Vocabulary: Jargon-Filled
Jargon-filled vocabulary: Using technical or specialized terms specific to a particular industry, profession, or group, which may be unfamiliar to a general audience.
Why a writer would use it
A writer might use jargon-filled vocabulary to show they know a lot about their field, to explain complex ideas quickly to experts, or to make their writing feel exclusive and authoritative.
Use-case
A medical researcher writing a paper for a peer-reviewed journal might use jargon-filled vocabulary to explain complex scientific concepts to colleagues who understand the terms.
A couple more examples:
1. "The paradigm shift in fintech necessitates a recalibration of our risk management strategies."
This sentence uses jargon-filled vocabulary to explain a complex idea in the finance industry, assuming the reader knows terms like "paradigm shift" and "fintech."
2. "The novel's postmodern deconstruction of narrative structures subverts the reader's expectations."
This sentence uses jargon-filled vocabulary to analyze a literary work, assuming the reader knows terms like "postmodern" and "deconstruction."
Effect on AI prompts
Jargon-filled vocabulary can affect AI models in several ways:
AI models might struggle to understand the context and meaning of jargon-filled text, leading to inaccurate or irrelevant responses.

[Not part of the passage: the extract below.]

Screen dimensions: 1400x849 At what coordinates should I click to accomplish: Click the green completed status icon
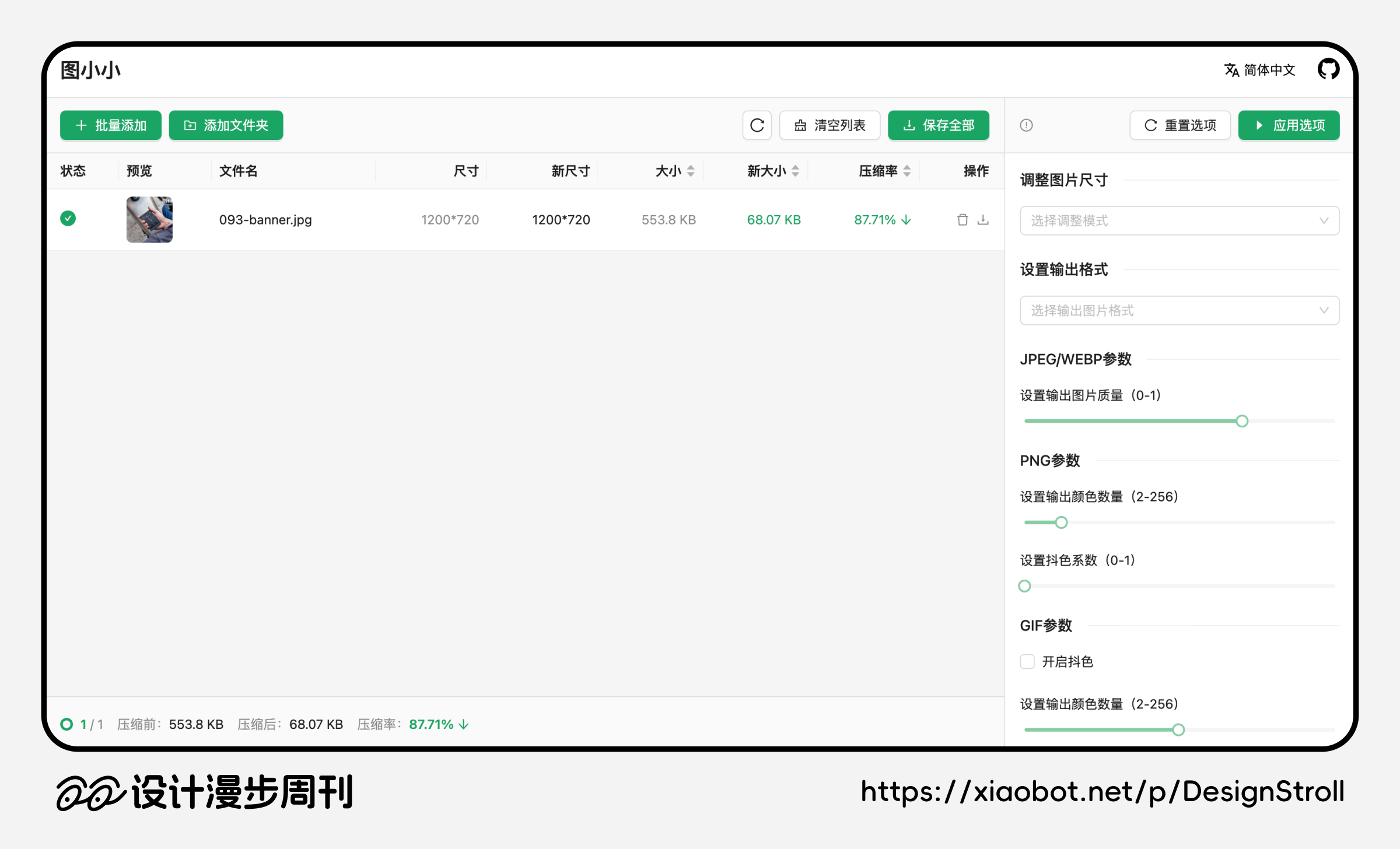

AI models might mimic the jargon-filled vocabulary, potentially creating a "echo chamber" effect.
AI models might need extra training data or fine-tuning to accurately process and generate text with jargon-filled vocabulary.
Overall, using jargon-filled vocabulary can be effective for communicating with experts, but it might also make the text harder to understand for a general audience, including AI models.